__How to complete this task__: Go through the material underneath and show every line where the string "navigation" occurs.

__Data shown__:

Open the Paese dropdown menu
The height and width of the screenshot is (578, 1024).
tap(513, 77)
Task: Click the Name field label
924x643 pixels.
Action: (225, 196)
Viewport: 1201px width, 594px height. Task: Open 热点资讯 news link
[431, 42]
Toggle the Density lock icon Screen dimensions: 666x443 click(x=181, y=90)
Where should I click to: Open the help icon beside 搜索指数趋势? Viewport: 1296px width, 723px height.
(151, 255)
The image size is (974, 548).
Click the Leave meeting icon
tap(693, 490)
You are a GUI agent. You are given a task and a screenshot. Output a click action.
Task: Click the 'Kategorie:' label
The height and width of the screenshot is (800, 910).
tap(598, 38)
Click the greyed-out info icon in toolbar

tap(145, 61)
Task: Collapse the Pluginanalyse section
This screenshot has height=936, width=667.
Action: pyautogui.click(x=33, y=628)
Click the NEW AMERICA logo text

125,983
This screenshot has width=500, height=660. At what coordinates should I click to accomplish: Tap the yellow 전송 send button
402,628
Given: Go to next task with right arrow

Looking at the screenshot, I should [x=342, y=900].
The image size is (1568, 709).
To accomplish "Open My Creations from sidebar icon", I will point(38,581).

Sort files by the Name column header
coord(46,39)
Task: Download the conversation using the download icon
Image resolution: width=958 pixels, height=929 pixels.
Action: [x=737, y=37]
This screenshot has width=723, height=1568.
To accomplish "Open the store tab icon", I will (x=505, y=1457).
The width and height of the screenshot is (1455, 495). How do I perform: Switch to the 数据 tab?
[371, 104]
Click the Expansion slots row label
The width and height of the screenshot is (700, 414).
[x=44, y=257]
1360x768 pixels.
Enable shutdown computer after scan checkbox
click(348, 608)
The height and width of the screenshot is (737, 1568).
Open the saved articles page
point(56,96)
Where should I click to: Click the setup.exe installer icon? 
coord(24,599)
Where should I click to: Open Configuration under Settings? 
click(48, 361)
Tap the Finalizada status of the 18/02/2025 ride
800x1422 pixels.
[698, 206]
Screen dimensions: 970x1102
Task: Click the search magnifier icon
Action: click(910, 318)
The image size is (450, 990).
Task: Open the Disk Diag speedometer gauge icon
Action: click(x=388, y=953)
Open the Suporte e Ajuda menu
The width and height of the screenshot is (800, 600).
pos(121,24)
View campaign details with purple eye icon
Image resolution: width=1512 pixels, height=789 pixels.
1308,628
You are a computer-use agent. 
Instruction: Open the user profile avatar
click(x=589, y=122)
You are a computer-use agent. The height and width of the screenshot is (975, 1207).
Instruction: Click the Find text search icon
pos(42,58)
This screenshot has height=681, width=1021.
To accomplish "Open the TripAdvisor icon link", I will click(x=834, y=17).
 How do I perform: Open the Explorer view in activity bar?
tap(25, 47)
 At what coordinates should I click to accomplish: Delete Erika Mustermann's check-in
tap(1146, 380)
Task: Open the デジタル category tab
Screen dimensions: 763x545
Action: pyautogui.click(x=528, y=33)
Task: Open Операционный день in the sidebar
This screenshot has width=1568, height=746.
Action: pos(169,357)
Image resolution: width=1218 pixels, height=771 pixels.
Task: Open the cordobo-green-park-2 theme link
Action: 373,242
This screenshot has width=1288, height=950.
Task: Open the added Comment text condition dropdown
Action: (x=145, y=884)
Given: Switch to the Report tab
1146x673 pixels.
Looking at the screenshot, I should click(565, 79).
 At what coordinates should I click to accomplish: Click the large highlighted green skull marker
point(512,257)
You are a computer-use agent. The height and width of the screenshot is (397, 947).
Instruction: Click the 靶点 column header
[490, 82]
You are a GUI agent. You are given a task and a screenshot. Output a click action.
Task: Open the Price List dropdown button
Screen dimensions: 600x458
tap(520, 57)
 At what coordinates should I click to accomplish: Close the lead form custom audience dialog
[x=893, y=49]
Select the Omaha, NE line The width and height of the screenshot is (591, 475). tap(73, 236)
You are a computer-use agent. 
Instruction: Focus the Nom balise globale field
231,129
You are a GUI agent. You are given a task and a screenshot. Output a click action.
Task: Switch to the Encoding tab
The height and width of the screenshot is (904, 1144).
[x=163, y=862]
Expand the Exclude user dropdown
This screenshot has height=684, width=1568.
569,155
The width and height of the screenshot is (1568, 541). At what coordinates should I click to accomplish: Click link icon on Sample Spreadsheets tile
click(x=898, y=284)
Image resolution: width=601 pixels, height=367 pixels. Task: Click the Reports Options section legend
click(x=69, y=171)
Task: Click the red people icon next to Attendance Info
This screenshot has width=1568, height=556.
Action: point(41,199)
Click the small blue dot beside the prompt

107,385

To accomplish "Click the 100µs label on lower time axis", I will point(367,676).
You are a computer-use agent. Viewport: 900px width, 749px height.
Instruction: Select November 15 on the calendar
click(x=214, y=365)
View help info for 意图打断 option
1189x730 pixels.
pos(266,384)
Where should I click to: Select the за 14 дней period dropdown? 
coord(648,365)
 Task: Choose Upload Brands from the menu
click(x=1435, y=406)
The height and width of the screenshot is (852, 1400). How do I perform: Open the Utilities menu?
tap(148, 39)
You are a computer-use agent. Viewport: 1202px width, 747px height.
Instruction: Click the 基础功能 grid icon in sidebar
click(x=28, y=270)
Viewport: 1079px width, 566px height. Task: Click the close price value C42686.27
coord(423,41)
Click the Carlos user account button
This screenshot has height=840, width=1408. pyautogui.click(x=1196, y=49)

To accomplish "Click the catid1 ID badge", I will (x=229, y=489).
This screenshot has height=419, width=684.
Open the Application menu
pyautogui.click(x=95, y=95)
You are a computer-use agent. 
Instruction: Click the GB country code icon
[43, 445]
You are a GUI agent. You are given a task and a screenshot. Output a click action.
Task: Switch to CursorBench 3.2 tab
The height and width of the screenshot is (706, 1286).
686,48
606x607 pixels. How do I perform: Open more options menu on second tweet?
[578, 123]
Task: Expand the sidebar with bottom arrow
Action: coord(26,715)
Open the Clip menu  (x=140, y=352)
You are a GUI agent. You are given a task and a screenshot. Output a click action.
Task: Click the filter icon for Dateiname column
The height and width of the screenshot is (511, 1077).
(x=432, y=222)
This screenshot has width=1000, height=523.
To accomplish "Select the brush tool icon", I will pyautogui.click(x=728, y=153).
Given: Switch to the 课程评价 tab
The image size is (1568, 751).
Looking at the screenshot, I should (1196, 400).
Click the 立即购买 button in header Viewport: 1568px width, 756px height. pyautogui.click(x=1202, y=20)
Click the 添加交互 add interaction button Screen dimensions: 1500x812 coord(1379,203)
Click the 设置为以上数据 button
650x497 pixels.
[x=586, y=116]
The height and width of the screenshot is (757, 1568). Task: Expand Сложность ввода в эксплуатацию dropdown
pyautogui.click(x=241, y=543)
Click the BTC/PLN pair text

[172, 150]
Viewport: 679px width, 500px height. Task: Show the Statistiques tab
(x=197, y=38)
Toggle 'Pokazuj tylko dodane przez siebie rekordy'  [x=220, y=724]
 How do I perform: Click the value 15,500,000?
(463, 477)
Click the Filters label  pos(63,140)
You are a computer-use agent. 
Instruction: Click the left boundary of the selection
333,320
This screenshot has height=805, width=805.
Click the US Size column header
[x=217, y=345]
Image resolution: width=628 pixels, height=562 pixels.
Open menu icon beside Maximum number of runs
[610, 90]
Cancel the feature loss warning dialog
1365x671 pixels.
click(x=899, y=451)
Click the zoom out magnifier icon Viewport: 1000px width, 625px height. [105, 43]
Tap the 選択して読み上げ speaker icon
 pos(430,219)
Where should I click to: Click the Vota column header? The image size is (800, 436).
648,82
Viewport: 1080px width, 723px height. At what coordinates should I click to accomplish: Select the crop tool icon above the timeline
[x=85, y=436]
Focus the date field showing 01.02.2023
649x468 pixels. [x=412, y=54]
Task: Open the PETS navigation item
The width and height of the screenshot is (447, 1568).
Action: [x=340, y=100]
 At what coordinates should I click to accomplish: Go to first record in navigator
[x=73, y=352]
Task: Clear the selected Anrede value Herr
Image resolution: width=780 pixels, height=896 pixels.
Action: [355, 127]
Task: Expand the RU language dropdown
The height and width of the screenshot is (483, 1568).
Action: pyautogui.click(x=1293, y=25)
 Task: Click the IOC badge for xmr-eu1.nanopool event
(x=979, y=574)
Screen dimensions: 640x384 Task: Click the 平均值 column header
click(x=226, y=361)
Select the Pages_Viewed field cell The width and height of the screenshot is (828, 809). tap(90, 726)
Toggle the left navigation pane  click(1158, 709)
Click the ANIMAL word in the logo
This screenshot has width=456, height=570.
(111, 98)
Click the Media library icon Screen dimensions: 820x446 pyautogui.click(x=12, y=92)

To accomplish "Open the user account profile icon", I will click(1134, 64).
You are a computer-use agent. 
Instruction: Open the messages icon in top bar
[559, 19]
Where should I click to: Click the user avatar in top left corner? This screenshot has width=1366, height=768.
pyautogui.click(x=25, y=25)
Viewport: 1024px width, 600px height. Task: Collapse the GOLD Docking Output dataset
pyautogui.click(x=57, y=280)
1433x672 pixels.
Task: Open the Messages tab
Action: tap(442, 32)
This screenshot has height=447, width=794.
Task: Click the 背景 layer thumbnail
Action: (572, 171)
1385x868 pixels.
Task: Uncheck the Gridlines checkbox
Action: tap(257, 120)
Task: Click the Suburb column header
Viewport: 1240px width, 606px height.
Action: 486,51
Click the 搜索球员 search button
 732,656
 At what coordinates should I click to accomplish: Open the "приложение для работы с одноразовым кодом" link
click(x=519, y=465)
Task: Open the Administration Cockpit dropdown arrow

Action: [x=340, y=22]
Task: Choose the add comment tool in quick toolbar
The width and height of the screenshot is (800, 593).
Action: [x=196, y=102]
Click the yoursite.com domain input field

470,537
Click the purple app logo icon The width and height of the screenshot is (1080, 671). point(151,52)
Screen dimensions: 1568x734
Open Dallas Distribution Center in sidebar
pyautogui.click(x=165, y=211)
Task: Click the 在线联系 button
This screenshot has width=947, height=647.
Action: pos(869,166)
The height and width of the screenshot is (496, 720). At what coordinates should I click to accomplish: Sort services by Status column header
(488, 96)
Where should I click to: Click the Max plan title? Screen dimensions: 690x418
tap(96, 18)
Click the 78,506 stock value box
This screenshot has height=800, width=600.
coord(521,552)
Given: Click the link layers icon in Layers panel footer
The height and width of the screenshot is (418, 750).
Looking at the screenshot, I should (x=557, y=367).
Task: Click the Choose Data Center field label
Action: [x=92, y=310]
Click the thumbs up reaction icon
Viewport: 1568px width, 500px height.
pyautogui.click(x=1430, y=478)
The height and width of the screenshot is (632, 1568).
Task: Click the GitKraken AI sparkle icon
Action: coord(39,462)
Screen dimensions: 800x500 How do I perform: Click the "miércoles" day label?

__Finished task__:
Task: Open the PETS navigation item
Toggle the left navigation pane  click(1158, 709)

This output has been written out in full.